[YOUR TASK]
Would you please copy each line below that includes the string "computer"?

[MATERIAL FOR THE TASK]
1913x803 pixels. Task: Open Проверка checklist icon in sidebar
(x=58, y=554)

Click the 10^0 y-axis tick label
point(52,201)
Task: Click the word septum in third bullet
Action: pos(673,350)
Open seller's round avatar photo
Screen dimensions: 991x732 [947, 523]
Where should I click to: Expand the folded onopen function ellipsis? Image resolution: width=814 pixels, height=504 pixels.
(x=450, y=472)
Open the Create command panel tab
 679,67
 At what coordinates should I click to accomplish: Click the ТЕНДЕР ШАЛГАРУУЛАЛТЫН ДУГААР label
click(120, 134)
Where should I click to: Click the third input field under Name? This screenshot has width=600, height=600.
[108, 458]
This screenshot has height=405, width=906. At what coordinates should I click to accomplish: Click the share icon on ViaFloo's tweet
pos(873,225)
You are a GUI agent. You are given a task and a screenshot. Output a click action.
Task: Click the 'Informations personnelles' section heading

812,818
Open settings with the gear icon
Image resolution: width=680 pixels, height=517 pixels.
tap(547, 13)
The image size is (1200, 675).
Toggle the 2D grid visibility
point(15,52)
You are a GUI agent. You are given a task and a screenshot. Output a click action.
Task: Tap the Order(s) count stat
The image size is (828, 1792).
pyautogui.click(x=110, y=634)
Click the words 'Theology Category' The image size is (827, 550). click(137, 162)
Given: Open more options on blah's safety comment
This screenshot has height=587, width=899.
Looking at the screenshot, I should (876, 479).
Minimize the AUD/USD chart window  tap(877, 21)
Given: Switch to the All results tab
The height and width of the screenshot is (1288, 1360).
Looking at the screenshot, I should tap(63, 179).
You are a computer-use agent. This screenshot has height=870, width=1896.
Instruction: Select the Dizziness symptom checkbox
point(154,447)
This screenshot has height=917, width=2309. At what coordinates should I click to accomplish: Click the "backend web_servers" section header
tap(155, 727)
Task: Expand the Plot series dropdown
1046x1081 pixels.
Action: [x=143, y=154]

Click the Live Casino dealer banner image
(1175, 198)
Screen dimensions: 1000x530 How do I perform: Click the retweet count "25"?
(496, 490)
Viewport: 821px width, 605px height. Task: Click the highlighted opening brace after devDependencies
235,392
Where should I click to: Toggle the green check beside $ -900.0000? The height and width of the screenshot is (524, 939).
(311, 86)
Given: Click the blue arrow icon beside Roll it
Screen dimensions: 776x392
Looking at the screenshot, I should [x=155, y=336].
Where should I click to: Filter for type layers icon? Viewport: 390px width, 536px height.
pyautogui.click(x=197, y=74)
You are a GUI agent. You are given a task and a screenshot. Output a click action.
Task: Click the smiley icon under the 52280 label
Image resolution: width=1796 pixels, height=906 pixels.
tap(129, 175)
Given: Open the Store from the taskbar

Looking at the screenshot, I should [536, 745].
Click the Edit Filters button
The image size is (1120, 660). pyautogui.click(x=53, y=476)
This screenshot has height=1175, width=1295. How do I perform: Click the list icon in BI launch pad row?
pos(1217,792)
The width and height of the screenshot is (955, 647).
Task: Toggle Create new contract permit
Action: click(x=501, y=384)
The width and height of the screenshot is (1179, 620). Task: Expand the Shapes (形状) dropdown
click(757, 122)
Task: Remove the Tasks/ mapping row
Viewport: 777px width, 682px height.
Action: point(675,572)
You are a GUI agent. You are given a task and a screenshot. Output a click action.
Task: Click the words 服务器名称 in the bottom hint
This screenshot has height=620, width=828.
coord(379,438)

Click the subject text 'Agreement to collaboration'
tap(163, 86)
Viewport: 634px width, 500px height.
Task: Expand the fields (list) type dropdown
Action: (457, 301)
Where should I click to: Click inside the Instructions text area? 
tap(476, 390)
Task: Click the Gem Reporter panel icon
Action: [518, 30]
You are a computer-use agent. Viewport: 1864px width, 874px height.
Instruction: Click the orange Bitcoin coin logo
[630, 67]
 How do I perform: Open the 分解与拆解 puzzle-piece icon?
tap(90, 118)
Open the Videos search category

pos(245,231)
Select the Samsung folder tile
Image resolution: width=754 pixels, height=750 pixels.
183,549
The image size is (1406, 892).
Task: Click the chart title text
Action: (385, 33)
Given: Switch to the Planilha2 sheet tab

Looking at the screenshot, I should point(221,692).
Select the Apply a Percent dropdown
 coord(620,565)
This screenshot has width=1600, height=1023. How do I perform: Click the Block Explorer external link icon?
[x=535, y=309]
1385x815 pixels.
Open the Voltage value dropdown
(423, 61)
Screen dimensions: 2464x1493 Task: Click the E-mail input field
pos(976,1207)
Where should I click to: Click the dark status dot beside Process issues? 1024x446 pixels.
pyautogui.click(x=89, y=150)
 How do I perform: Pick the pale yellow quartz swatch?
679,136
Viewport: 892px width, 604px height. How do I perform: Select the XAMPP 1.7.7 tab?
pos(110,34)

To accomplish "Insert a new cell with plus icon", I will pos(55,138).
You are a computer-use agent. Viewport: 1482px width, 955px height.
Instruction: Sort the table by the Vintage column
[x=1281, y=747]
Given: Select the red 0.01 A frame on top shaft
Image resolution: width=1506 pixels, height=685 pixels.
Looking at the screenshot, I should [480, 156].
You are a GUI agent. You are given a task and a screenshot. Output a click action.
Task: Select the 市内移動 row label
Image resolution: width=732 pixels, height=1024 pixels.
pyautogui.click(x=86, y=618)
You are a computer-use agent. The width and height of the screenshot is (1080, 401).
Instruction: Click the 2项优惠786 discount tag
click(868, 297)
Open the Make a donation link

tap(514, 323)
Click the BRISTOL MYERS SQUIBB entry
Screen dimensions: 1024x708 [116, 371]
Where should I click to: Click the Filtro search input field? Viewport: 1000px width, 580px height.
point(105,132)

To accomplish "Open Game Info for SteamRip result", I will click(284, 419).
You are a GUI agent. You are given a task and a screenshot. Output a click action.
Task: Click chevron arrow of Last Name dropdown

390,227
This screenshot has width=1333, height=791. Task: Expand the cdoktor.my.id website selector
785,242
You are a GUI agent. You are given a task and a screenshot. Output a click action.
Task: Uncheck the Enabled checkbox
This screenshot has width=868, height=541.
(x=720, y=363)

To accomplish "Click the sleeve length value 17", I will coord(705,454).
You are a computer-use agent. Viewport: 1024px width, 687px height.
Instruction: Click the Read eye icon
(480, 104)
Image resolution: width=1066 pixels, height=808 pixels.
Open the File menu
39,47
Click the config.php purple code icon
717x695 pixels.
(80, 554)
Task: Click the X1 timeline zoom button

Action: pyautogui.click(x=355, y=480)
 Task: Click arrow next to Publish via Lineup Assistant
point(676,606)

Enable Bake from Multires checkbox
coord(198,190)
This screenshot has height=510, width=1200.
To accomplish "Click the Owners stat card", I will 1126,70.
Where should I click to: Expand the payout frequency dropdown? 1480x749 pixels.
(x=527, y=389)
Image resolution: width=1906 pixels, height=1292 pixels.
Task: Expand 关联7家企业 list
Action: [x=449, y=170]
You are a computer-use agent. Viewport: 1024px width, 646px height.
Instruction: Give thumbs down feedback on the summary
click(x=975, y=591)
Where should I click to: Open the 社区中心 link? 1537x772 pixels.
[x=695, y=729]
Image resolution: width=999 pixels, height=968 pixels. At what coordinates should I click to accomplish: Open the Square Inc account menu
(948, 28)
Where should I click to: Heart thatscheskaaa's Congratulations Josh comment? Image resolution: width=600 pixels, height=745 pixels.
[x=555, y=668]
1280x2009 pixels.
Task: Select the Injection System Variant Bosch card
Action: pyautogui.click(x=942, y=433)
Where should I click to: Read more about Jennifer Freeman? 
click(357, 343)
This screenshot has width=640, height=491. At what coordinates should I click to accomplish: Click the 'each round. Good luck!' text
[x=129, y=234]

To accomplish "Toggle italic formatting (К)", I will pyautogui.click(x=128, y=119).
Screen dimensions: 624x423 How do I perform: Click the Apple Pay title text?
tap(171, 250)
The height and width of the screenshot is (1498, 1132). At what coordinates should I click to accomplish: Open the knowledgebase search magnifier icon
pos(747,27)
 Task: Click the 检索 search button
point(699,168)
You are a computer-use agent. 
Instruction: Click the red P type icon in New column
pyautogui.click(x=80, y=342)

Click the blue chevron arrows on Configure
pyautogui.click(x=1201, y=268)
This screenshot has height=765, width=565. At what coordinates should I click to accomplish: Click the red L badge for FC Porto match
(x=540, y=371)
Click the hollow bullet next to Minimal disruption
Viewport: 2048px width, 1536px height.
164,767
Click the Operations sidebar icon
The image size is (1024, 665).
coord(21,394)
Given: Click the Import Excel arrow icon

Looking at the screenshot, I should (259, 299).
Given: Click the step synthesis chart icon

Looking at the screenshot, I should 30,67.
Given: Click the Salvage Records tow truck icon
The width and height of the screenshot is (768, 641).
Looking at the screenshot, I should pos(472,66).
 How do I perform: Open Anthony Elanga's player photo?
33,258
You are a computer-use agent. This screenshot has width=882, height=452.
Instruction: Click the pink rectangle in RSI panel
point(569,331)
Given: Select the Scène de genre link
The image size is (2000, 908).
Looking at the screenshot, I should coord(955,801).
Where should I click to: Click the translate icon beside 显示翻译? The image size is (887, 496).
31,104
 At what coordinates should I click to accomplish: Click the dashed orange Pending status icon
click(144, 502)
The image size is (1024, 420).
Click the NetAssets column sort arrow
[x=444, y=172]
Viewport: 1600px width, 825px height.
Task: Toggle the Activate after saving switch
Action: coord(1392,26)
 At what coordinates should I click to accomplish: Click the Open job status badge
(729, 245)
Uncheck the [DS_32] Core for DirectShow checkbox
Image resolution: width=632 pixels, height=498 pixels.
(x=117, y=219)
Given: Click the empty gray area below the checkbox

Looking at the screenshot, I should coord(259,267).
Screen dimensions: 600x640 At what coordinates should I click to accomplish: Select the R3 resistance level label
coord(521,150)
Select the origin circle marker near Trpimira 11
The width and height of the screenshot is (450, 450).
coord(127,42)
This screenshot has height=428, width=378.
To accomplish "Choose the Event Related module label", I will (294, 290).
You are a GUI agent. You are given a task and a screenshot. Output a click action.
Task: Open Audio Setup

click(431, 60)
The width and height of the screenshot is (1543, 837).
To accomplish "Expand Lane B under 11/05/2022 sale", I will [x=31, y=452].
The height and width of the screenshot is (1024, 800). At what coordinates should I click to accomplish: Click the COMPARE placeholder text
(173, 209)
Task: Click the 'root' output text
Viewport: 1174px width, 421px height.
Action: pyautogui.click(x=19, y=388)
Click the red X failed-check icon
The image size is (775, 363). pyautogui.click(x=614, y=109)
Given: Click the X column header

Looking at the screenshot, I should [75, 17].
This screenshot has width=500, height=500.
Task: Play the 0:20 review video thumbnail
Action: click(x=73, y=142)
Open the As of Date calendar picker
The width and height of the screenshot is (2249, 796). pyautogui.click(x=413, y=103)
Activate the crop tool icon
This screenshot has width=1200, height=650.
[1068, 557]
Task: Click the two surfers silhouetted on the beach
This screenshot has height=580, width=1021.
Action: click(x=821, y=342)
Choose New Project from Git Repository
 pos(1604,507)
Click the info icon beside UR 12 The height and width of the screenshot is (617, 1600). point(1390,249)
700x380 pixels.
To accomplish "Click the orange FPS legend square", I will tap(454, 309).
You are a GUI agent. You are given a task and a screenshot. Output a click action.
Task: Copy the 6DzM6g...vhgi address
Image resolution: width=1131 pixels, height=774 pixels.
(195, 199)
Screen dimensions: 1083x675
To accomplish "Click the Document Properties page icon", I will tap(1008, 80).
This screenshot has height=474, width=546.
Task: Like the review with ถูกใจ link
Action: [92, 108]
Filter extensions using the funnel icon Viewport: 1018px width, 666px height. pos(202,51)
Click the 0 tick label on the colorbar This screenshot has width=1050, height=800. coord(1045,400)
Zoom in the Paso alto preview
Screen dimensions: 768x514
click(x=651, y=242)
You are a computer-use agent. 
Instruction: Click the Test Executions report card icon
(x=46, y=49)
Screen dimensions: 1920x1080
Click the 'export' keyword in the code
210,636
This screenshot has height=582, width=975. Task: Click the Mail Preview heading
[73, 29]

[ANSWER TO THIS TASK]
You are a computer-use agent. This screenshot has height=870, width=1896.
You are a computer-use agent. Viewport: 1864px width, 874px height.
You are a computer-use agent. Viewport: 1482px width, 955px height.
You are a computer-use agent. The width and height of the screenshot is (1080, 401).
You are a computer-use agent. Viewport: 1024px width, 687px height.
You are a computer-use agent. Viewport: 1024px width, 646px height.
You are a computer-use agent. 
You are a computer-use agent. This screenshot has width=882, height=452.
You are a computer-use agent. 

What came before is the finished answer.